__Goal__. Please lay out every line of the entries below as a Markdown table with the columns No. and Text, numbering the rows and skipping blank lines. Leave the pictures out of the answer.

## Start Dataset entries

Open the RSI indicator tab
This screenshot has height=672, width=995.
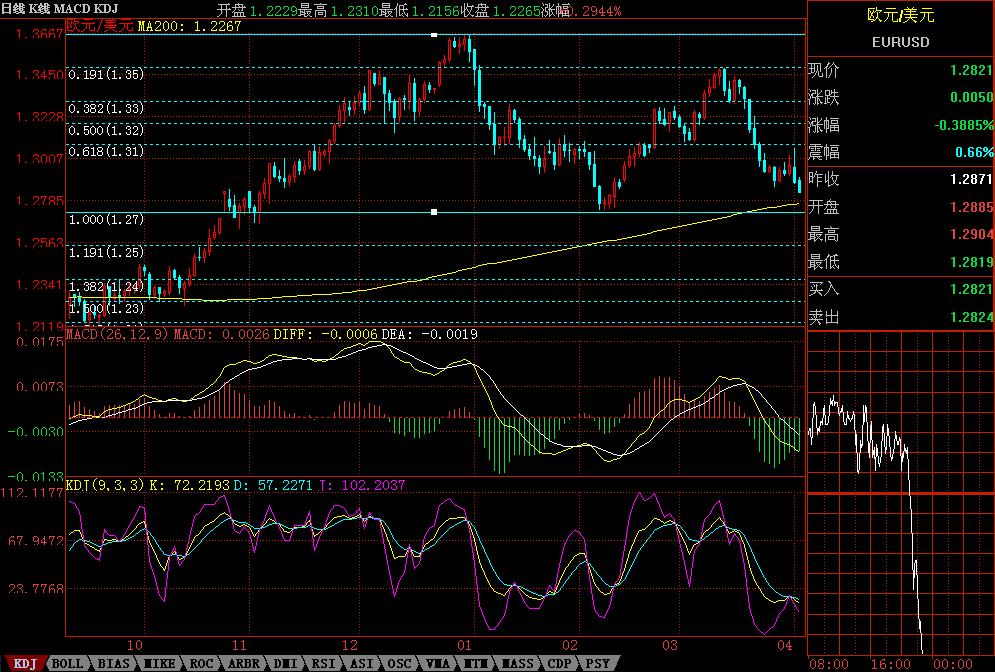click(x=322, y=663)
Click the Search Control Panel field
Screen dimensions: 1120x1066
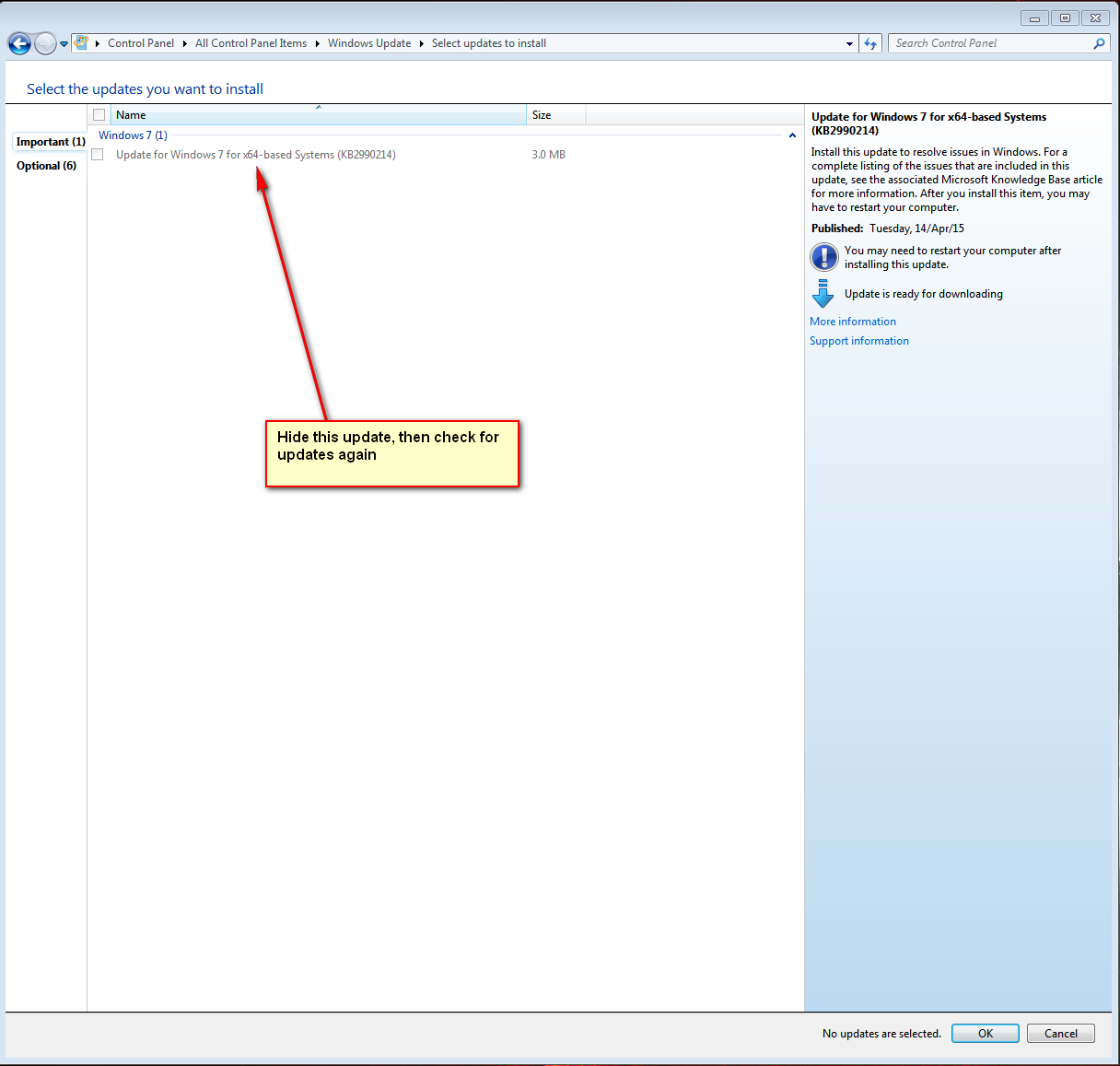coord(990,43)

## End Dataset entries

__Reply to the exercise__.
| No. | Text |
|---|---|
| 1 | Open the RSI indicator tab |
| 2 | This screenshot has height=672, width=995. |
| 3 | click(x=322, y=663) |
| 4 | Click the Search Control Panel field |
| 5 | Screen dimensions: 1120x1066 |
| 6 | coord(990,43) |